‘Code orange’ emergency exercise teaches quick life-and-death decision skills
For Bobbi Bennett and eight of her fellow fourth-year UBC Okanagan School of Nursing students, the shoe was definitely on the other foot.
Instead of caring for patients, they were the patients – volunteers in a simulated large-scale emergency exercise held by first-responders at Vernon Jubilee Hospital recently. They were realistically made up to appear like victims in an explosion – Bennett had shrapnel and an embedded piece of silicon concrete poking out of her chest. Others had the appearance of gaping head wounds, lacerated faces, their wounds ranging from slight to life-threatening.
It was a great learning experience beyond the classroom and clinical training, Bennett says.
“A code-orange is an emergency designation of mass casualties, too many, that overwhelms a hospital’s ability to handle them all,” says Bennett. While the students had a fairly passive role, they observed first-hand how emergency responders – many of the doctors and nurses having military backgrounds – make life-and-death decisions in an instant.
The nine student “casualties” were quickly field-triaged and colour-coded into three groups: black, for those beyond help; red, for those with life-threatening injuries who would be priority care patients; and green, for those with less-serious injury.

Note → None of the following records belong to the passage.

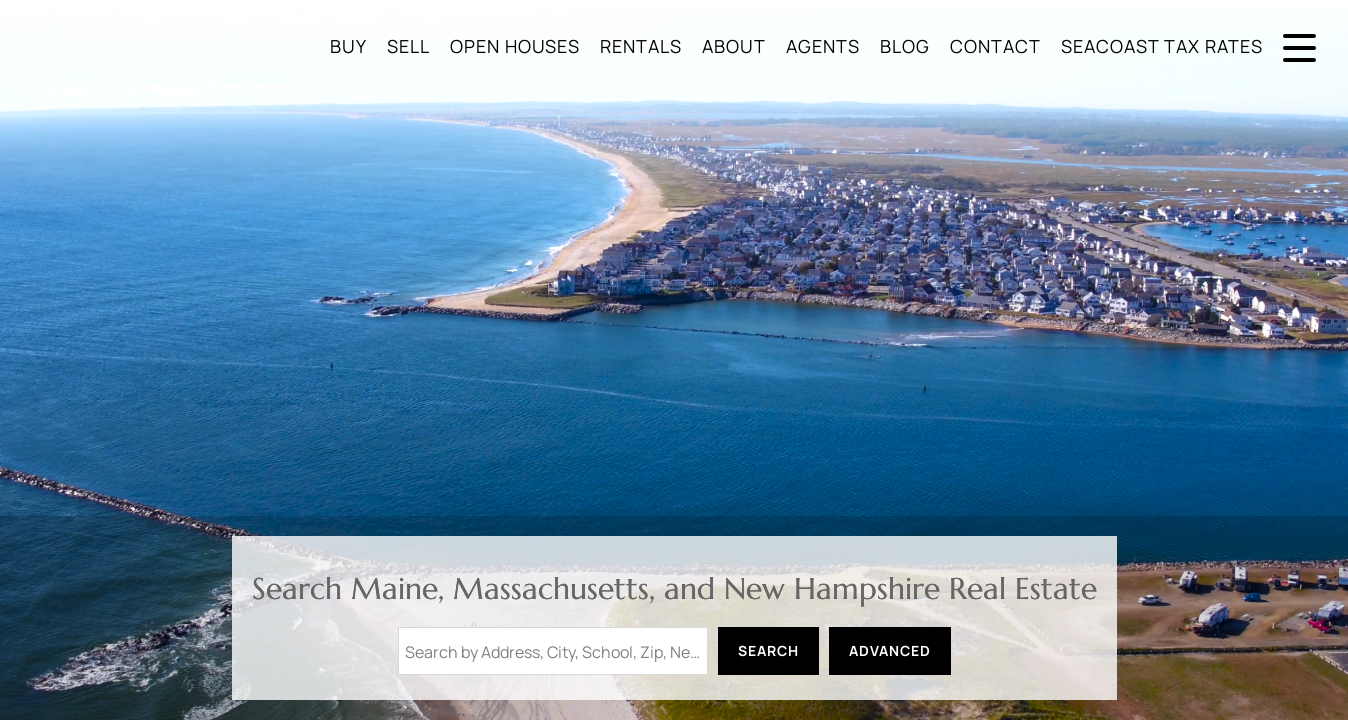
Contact (995, 46)
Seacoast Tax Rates (1162, 46)
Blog (905, 46)
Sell (408, 46)
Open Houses (515, 46)
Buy (348, 46)
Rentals (641, 46)
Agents (823, 46)
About (734, 46)
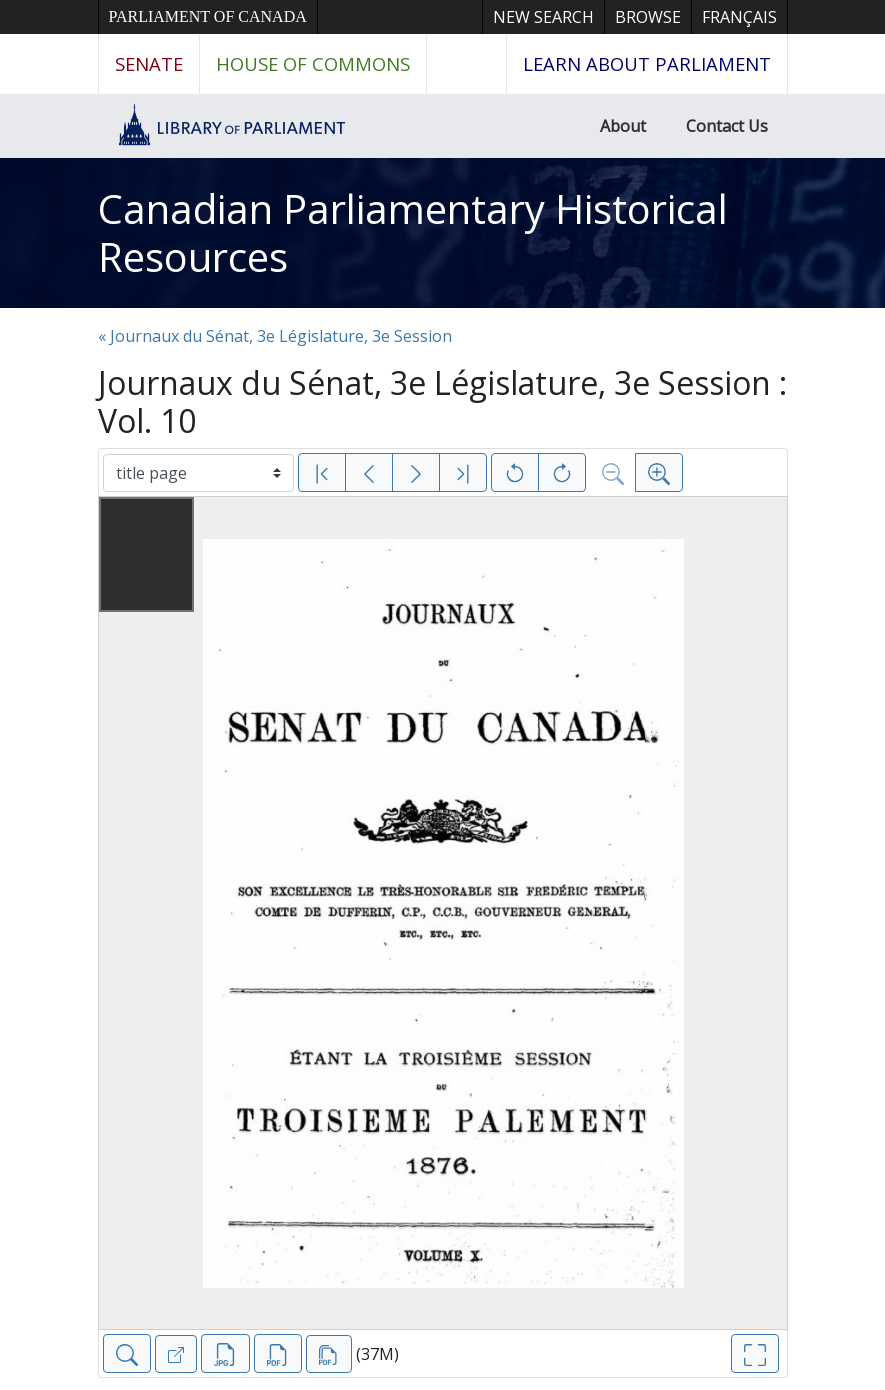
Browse (648, 17)
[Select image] (198, 473)
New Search (543, 17)
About (623, 126)
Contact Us (727, 126)
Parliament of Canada (208, 16)
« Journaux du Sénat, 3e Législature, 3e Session (275, 336)
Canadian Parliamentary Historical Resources (413, 232)
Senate (149, 63)
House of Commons (313, 63)
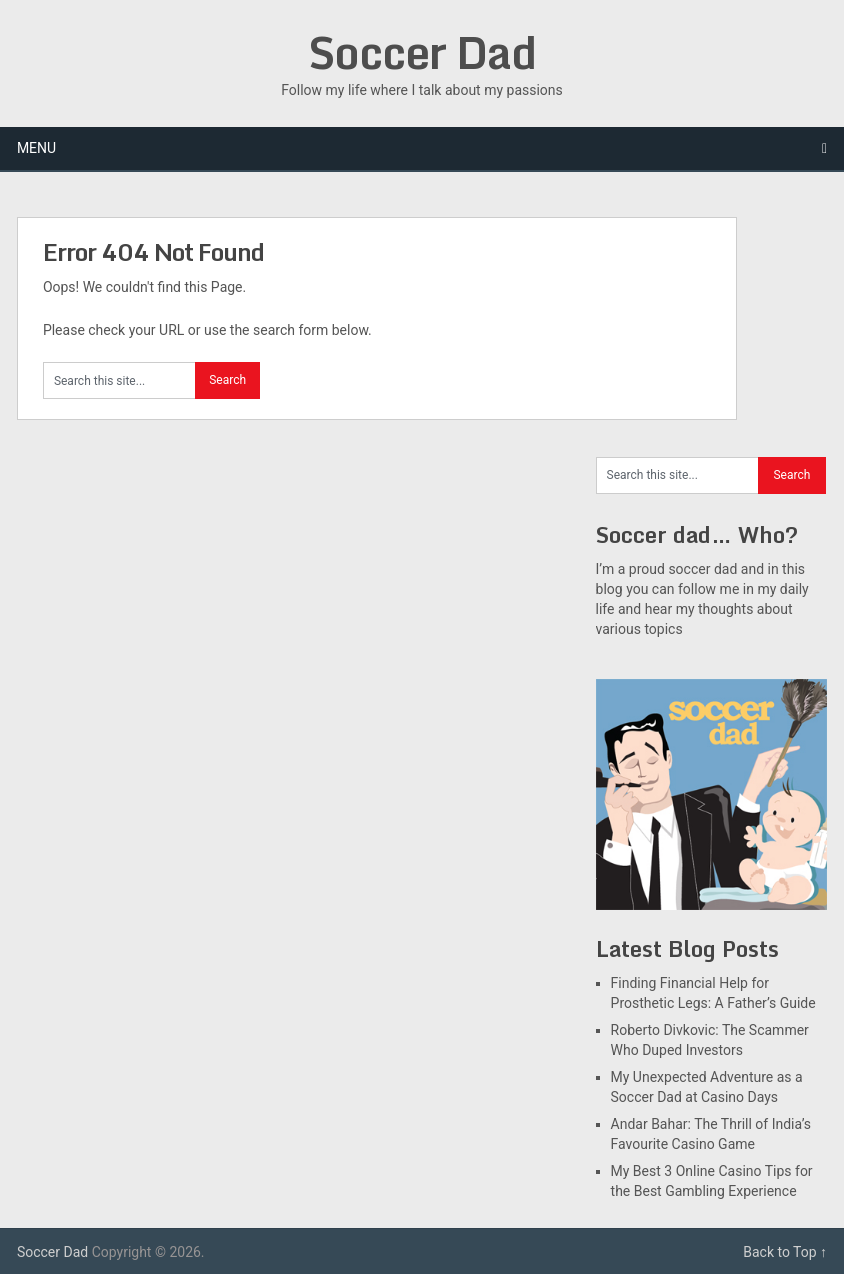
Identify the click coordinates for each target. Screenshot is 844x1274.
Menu (36, 148)
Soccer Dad (422, 52)
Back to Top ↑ (785, 1252)
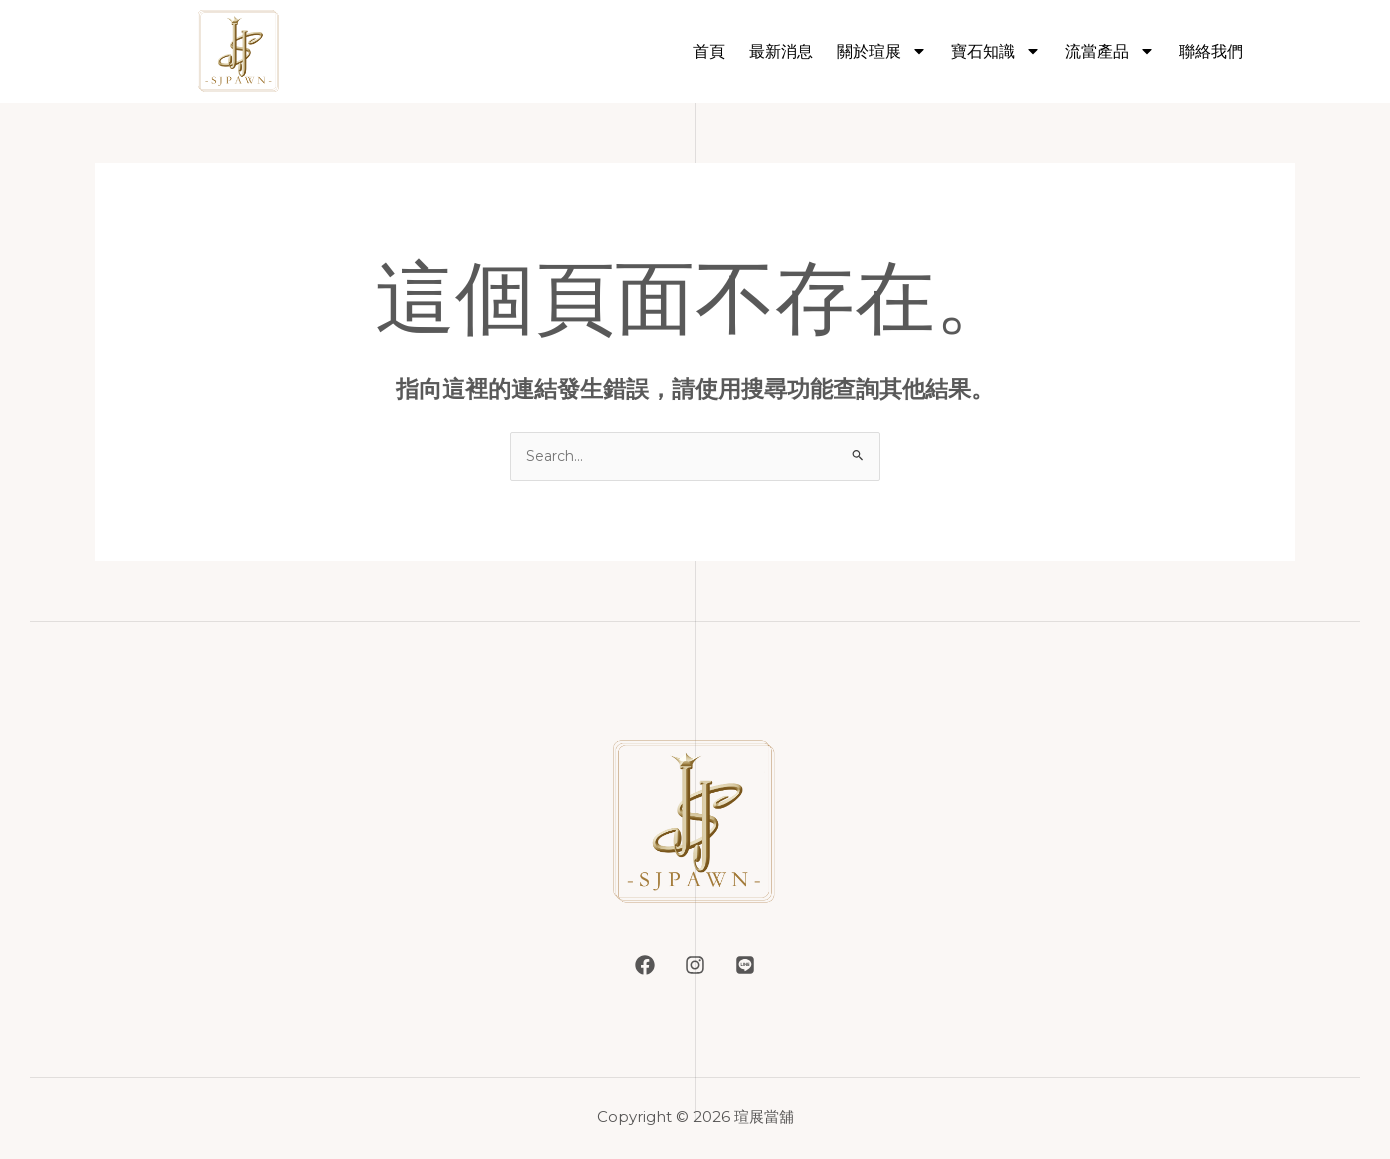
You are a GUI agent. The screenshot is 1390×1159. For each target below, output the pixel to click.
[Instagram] (695, 967)
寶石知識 (996, 51)
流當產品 (1110, 51)
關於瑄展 (882, 51)
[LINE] (755, 967)
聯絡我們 (1211, 51)
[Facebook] (635, 967)
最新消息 (781, 51)
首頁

“This is something very different from what nurses and doctors deal with. We would normally treat everybody – even some of the ‘black’ victims might live, but there just were not the resources to deal with them, so they would be made comfortable and that’s all,” says Bennett.
Those tagged red were cared for first – and the green patients, some of whom had serious injuries but would live, were treated later.
Among the nursing students, there was one ‘black’ victim, three greens and five reds. Bennett was a red.
“You feel much more vulnerable in that state. You are being cared for, rather than providing the care.”
The students also learned that on average, a health-care professional would deal with only one code-orange event in their entire career. Yet Bennett’s career after graduation might see her dealing with many such mass-casualty incidents. She plans to join the military.
“I will be deployed and I expect to deal with a lot of situations that I might not otherwise be exposed to in a nursing career,” she says.
Other School of Nursing students taking part in the Vernon code-orange exercise included: Emma Tilden, Leah Wolfe, Katie Dehoog, Christine Gregory, Carolyn Semeniuk, Samantha Waller, Sasha Webster and Jen Windler.